Blasting Fannie Mae
[Interrupting a two-part post in light of breaking news.]
In the type of language normally reserved when giving the guilty the severest possible sentence, OFHEO has released a scalding 304-page report excoriating Fannie Mae up one side and down the other:
The report details an arrogant and unethical corporate culture where Fannie Mae employees manipulated accounting and earnings to trigger bonuses for senior executives from 1998 to 2004.
Fannie Mae (some of AHI’s previous coverage here) now looms as the biggest financial scandal since Enron — and with taxpayers’ dollars.

F comes right after E …
Although the losses are less than Enron (so far), the abuse of public trust (not just shareholders but taxpayers) and systemic risk are much greater, not to be relieved by costless contrition and toothless bromides, points not yet made in the Washington Post or the New York Times reporting today. Perhaps their tone will toughen when they have read the report cover to cover, as I will this weekend.
When the scandal’s full history is written, OFHEO’s report may well prove the turning point, for its language is uncompromising and unrelenting:
“The image of Fannie Mae as one of the lowest-risk and ‘best in class’ institutions was a facade,” said [OFHEO Acting Director James B.] Lockhart. “Our examination found an environment where the ends justified the means. Senior management manipulated accounting; reaped maximum, undeserved bonuses; and prevented the rest of the world from knowing. They co-opted their internal auditors. They stonewalled OFHEO.”

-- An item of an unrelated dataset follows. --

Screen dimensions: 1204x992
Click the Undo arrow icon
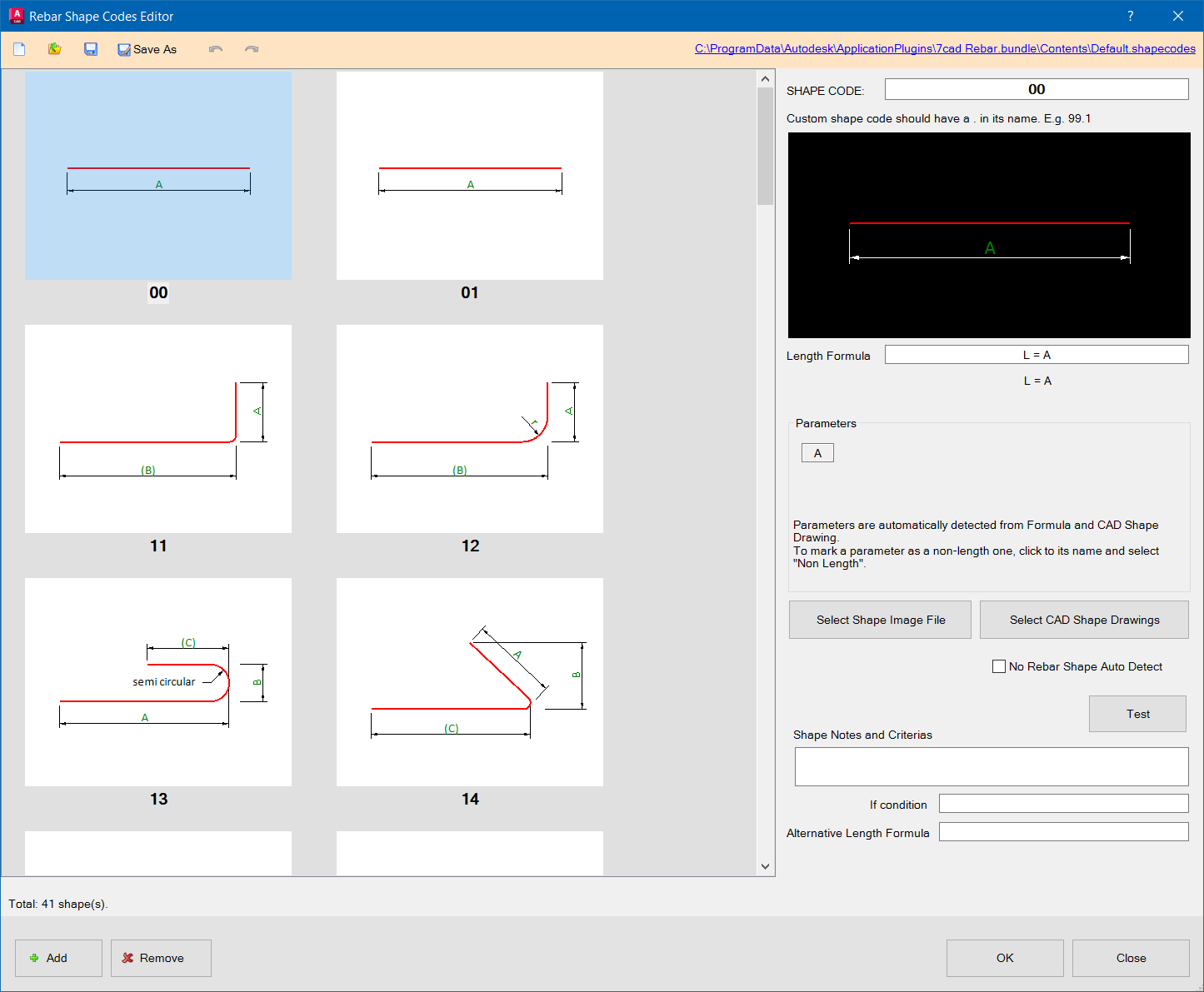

Can’t you see we’re disclosing everything we can?
Over and over, the language is extraordinary — unprecedented in my thirty-year career. According to OFHEO (Fannie Mae itself neither confirmed nor denied the findings), the organization was configured to deliver maximum bonuses, with earnings being Botoxed to look better:
“Fannie Mae’s executives were precisely managing earnings to the one-hundredth of a penny to maximize their bonuses while neglecting investments in systems internal controls and risk management,” Lockhart said. “The combination of earnings manipulation, mismanagement and unconstrained growth resulted in an estimated $10.6 billion of losses, well over a billion dollars in expenses to fix the problems, and ill-gotten bonuses in the hundreds of millions of dollars.”

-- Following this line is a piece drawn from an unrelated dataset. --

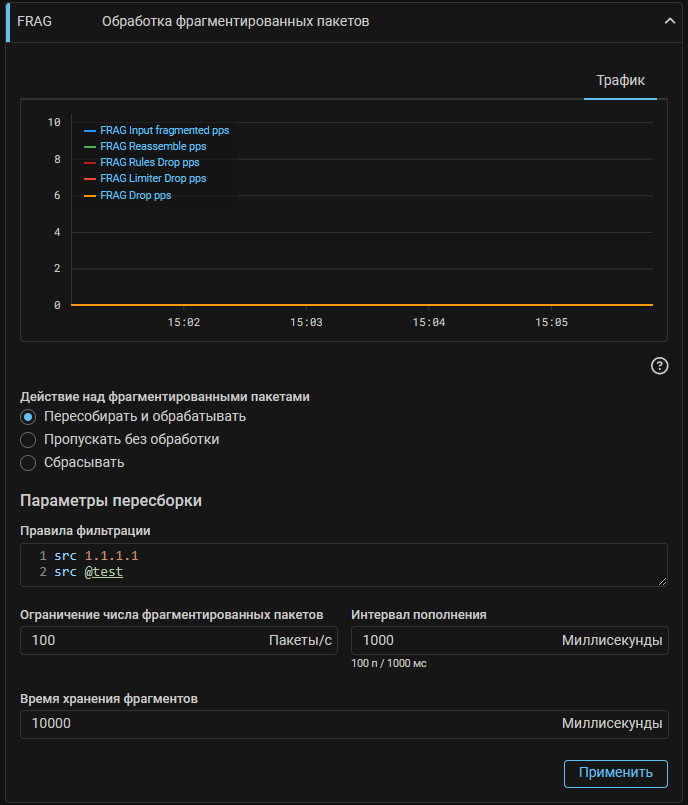Toggle FRAG Limiter Drop pps legend item
688x805 pixels.
153,178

Earnings just kept rising!
How sound is Fannie Mae? To hear the report, no one really knows:
During the period covered by this report — 1998 to mid-2004 — Fannie Mae reported extremely smooth profit growth and hit announced targets for earnings per share precisely each quarter. Those achievements were illusions deliberately and systematically created by the
Nor does the report shrink for pointing fingers. Whereas the Rudman Report gave the directors a free pass,

Our independent reviewers said everything was fine.
OFHEO’s tone is sharp:
Fannie Mae’s Board of Directors contributed to those problems by failing to be sufficiently informed and to act independently of its chairman, Franklin Raines … even after the Freddie Mac problems became apparent.
To these charges OFHEO adds another gross impropriety not previously heard:
Fannie Mae senior management sought to interfere with OFHEO’s special examination by directing the Enterprise’s lobbyists to use their ties to Congressional staff to improperly generate a Congressional request for the Inspector General of the Department of Housing and Urban Development (HUD) to investigate OFHEO’s conduct of that examination and to insert into an appropriations bill language that would punish the agency by reducing its appropriations until the Director of OFHEO was replaced.
As I previously observed, Fannie and Freddie for a long time used two individuals from the same lobbying firm:
If you were large governmentally-advantaged institutions, often accused of being a duopoly, each under heavy political fire for massive accounting restatements, risky financial practices, dubious internal procedures, extravagant executive bonuses, and questionable historic payment policies, now trying to demonstrate contrition, would you use two individuals from the same lobbying firm?
In exchange for this public lashing, what does Fannie Mae gain? A $400 million fine in settlement of OFHEO and SEC investigations, but no escape from the company’s woes. Indeed while the $400 million bite calls off two hounds, the OFHEO report is plenty of fresh meat for the baying pack, with language guaranteed to inflame members of Congress:
“[Fannie Mae] is the second largest borrower in the world, only behind the
And angry litigious shareholders:
Earnings management made a significant contribution to the compensation of Fannie Mae Chairman and CEO Franklin Raines, which totaled over $90 million from 1998 through 2003. Of that total, over $52 million was directly tied to achieving earnings-per-share targets.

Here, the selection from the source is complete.